Blanca cerró los ojos. Enrique notó su dolor y la abrazó. Dos lágrimas salían de sus ojos cerrados.
 
–Llora, si lo deseas –afirmó Diego–. Pero no me conmueven tus lagrimas. Dime Blanca, perdiste tus posesiones en Zamora, donde vivías y te criaste. Y perdiste a tu padre, un gran hombre, con el que tuve el honor de combatir a su lado. También persiste a tu criada cuando atacó el diablo de Villainocencio. Pero ¿ya no tienes familia? ¿no tienes nada de nada?

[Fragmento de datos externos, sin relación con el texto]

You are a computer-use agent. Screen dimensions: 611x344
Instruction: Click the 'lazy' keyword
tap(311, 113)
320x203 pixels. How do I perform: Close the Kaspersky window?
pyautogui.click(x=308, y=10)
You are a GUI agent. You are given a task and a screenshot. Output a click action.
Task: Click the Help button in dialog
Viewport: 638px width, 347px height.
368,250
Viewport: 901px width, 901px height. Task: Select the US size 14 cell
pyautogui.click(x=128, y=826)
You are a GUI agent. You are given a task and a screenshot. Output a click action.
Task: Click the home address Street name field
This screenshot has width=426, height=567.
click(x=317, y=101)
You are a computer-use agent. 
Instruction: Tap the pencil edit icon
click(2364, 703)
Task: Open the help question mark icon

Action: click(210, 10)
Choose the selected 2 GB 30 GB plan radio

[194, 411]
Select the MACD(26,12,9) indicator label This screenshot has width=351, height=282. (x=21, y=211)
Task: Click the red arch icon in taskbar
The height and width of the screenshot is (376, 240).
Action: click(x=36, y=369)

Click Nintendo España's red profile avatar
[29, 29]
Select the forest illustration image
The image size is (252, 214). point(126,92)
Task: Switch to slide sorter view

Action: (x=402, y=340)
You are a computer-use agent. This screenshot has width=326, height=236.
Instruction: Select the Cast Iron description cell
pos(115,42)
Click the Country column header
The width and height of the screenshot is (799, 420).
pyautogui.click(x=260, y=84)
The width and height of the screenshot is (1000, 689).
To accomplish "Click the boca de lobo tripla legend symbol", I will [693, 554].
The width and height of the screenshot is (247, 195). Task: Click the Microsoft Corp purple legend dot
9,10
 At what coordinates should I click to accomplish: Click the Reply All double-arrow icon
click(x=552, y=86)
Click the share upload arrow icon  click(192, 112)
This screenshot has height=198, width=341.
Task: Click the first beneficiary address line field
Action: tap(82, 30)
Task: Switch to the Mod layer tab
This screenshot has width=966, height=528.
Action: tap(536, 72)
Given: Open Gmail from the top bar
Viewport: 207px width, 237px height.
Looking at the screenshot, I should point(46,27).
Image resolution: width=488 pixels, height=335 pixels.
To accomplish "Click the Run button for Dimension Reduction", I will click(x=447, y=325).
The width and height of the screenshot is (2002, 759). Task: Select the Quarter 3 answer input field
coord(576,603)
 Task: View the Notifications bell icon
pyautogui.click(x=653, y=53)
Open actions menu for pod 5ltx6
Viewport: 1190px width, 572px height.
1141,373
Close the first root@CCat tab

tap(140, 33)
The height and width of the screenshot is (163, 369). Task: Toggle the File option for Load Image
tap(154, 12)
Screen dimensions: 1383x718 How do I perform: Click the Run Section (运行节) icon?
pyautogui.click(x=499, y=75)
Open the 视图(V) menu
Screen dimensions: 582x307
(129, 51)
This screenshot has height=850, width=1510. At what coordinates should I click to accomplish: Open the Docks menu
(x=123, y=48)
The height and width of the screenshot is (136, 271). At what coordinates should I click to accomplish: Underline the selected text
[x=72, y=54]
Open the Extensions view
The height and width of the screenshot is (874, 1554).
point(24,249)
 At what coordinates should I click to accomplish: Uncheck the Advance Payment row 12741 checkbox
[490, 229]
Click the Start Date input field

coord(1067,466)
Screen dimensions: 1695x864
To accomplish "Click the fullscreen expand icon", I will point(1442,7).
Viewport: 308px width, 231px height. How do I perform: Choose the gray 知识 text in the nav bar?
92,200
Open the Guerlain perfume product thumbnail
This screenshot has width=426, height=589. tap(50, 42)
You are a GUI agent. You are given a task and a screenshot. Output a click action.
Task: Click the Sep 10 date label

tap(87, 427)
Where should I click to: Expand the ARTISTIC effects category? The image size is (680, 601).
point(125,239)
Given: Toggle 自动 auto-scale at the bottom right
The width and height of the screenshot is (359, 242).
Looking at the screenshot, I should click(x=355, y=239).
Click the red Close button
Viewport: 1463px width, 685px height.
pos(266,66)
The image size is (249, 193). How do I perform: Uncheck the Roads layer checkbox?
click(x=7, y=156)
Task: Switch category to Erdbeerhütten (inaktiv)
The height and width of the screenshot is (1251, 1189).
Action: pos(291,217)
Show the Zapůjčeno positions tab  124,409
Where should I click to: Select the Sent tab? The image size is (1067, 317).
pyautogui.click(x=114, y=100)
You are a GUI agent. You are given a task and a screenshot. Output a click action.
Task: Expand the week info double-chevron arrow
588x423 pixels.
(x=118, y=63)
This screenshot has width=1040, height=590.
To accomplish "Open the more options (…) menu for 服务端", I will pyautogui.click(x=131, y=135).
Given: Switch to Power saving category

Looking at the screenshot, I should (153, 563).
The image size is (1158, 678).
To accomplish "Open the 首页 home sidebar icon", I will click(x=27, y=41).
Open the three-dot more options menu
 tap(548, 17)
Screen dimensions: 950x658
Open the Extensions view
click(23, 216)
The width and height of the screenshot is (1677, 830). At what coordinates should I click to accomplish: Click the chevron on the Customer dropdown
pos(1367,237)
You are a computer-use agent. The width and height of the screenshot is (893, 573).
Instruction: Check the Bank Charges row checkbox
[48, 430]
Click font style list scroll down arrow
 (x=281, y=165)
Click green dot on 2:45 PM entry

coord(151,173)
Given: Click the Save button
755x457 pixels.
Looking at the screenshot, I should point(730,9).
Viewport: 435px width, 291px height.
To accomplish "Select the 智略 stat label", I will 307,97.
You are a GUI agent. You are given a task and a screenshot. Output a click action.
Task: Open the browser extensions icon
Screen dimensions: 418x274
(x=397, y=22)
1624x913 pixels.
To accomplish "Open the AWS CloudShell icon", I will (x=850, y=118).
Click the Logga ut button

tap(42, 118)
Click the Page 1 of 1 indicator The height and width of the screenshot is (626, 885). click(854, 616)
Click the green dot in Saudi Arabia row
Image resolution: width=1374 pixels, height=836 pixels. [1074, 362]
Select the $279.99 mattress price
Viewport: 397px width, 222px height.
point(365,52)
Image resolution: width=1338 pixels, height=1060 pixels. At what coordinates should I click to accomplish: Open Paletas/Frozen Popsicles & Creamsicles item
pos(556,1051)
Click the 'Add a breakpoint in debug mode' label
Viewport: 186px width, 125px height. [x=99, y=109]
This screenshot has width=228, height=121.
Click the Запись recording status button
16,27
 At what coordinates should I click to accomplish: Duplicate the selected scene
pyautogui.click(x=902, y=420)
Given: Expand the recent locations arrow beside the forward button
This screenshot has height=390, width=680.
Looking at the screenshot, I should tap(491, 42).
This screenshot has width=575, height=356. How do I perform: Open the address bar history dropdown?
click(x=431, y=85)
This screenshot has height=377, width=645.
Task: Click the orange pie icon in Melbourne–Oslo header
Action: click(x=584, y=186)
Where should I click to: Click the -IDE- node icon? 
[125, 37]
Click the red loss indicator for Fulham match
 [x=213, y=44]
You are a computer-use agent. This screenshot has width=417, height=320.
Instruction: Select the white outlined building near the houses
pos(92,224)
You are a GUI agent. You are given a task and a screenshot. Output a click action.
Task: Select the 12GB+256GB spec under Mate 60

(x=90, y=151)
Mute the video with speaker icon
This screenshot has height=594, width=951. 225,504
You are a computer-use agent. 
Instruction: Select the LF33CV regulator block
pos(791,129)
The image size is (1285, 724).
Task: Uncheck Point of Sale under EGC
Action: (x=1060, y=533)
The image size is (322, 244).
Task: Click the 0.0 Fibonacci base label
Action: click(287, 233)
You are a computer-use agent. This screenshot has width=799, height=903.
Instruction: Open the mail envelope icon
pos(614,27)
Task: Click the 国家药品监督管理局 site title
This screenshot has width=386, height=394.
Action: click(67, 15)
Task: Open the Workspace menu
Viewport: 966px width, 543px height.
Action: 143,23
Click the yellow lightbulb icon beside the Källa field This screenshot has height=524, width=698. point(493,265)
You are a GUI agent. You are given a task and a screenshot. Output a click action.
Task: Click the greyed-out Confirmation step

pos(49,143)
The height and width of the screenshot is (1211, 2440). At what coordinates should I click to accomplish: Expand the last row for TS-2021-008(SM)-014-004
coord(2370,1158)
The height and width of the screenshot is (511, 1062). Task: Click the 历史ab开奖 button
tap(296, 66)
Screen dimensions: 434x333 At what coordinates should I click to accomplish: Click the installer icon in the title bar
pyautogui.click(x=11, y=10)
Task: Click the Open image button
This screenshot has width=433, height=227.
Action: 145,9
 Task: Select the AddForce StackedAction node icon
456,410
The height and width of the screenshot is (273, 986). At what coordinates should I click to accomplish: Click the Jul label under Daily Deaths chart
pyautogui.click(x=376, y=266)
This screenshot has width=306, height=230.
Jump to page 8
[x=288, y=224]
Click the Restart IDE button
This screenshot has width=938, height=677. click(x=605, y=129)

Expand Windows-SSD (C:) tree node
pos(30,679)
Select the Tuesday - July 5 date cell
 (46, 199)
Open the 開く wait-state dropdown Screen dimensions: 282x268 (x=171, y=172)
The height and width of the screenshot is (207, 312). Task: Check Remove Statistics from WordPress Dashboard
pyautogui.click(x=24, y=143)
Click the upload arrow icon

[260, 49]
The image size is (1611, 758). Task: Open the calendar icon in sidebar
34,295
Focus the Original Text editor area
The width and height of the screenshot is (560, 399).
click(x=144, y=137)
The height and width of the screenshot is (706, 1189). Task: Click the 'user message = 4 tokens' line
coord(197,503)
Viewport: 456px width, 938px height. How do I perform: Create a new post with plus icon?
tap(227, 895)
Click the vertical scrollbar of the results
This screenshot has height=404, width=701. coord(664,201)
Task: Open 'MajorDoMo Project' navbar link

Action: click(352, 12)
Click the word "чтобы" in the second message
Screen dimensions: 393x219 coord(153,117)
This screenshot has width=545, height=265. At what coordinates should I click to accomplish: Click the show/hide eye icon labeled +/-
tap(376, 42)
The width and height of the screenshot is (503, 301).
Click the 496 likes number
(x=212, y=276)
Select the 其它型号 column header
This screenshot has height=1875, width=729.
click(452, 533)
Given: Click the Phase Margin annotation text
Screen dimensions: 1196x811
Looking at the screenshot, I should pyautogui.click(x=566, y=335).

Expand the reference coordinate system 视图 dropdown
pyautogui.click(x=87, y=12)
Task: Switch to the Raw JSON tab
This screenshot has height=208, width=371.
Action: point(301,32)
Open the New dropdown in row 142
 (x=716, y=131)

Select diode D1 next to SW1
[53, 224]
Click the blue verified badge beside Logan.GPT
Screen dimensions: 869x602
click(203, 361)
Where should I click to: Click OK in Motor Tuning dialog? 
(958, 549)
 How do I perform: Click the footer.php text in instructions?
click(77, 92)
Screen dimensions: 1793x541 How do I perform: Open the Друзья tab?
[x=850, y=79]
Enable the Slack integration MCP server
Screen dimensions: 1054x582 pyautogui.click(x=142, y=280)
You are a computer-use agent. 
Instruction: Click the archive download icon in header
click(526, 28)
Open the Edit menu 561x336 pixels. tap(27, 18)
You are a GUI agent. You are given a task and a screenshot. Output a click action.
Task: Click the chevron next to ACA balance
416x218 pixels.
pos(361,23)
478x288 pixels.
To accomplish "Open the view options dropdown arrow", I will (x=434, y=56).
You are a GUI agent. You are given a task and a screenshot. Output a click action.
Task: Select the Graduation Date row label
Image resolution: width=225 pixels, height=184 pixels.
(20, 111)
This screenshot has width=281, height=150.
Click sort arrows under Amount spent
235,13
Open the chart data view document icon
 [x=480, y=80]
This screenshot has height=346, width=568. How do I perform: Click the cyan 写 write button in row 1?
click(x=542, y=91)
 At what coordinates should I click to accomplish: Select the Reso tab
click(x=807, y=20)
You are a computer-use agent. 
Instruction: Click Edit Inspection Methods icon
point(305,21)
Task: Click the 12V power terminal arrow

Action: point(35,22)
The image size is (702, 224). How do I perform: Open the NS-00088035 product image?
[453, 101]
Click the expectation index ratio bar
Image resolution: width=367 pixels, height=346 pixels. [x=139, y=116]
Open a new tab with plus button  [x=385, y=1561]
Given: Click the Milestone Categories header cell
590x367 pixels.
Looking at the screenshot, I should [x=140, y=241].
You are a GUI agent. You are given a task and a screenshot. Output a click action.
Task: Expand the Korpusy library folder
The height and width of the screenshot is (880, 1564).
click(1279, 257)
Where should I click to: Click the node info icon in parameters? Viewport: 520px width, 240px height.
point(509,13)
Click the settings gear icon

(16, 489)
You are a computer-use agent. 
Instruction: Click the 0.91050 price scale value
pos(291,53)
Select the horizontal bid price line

–Tengo dos hermanastras casadas en León. Pero no pienso ir a vivir con ellas. Sólo sería una carga. Sé que estás deseando que me marche de aquí. Sólo soy otra boca más que alimentar.
   
–Que conste que no te estoy diciendo que te vayas, pero creo que estarías mucho mejor en la corte del Rey Ramiro, antes que entre campesinos y caballeros pardos.
   
–No sabes nada de ella –intervino Enrique–. Sería mejor que te callaras.
   
– ¿Qué no sé de ella?
   
–Mi padre casó ya mayor con mi madre –Blanca empezó su relato–. Era viudo y de su primera mujer sólo tuvo cuatro hijas. Era un noble venido a menos y se gastó lo poco que tenía que darlas buena dote. Dos casaron en León, otra en Oviedo y otra en Lugo. Era niña y sólo tengo una vaga idea de las de León. Mi madre murió cuando yo tenía catorce años. Con ella, mi padre tuvo dos hijos, mi hermano y yo. Cuando la cosa se empezó a poner mal con los moros, mi hermano tenía fantasías de combatir heroicamente, recuperar nuestras perdidas riquezas y darme una buena dote para poderme casar. El pobre ni siquiera llegó a combatir. Se cayó del caballo y se abrió la cabeza.
   
–Así que no eres rica –dijo Diego.
   
–Tras la muerte de mi hermano, mi padre y yo nos fuimos sumergiendo en un pozo de dolor y tristeza. Pero siempre las cosas pueden ir a peor. Y aquel infausto día, huimos de Zamora, perdiendo lo poco que ya nos quedaba.
   
Blanca hizo un silencio. Recordó aquella noche. Como su padre llamó a sus dos caballeros y les dijo que ensillasen unos caballos. Como se tuvieron que abrir paso entre gente corriendo y asustada. Recordaba los gritos, el olor de la madera y la paja quemada, como subieron a aquel alto desde el que contemplaron como ardía la ciudad en medio de la noche. Blanca le dijo que fuesen a León junto con sus hermanas.
   
– ¿Y dónde crees qué se dirigirá ese hijo de perra de Ben Amir cuando haya acabado por completo con Zamora? –fue la respuesta de su padre–. Nos dirigiremos al nordeste, al Condado de Castilla. Son pobres como ratas y viven del campo. Eso sí, son primitivos y valientes. Allí no se le ha perdido a Ben Amir.
   
La mirada de Blanca quedó perdida unos instantes, que no fueron interrumpidos. Luego continuó hablando.
   
–Lo he perdido todo. No tengo ya nada en la vida. Estoy viviendo aquí de vuestra caridad.
   
–Repito lo que dije –intervino Diego–. No te estoy echando. Mientras viva y sea merino de San Miguel, aquí siempre tendrás un lecho y un plato de comida.
   
–Eres un amargado, Diego –le dijo Enrique secamente–. Comprendo que las muertes de padre, de Rodrigo y de Elvira te hayan afectado. Esas muertes nos duelen. Pero no dejes que tu rabia te impida ver la realidad. Y sobre todo, no lo pagues con los más débiles, con los que lo han perdido todo, como Blanca.
   
A Diego le enojó la firmeza con que le respondió su hermano. Se acercó a Enrique, le agarró del cuello, haciendo ademán de levantar la mano para pegarle un puñetazo.
   
– ¡No! –se oyó el grito de Blanca.
   
Diego bajó lentamente el brazo.
   
– ¡Adelante! ¡Pégame! –le increpó Enrique–. Tú eres el merino de San Miguel, a ti te obedecerán tus caballeros, pero no les pidas una adhesión incondicional si no sabes entender sus problemas.
 
Blanca agarró a Enrique y lentamente salieron de la habitación. Cuando hubieron marchado, Diego, enfurecido, pegó una patada a una banqueta, que salió volando por los aires.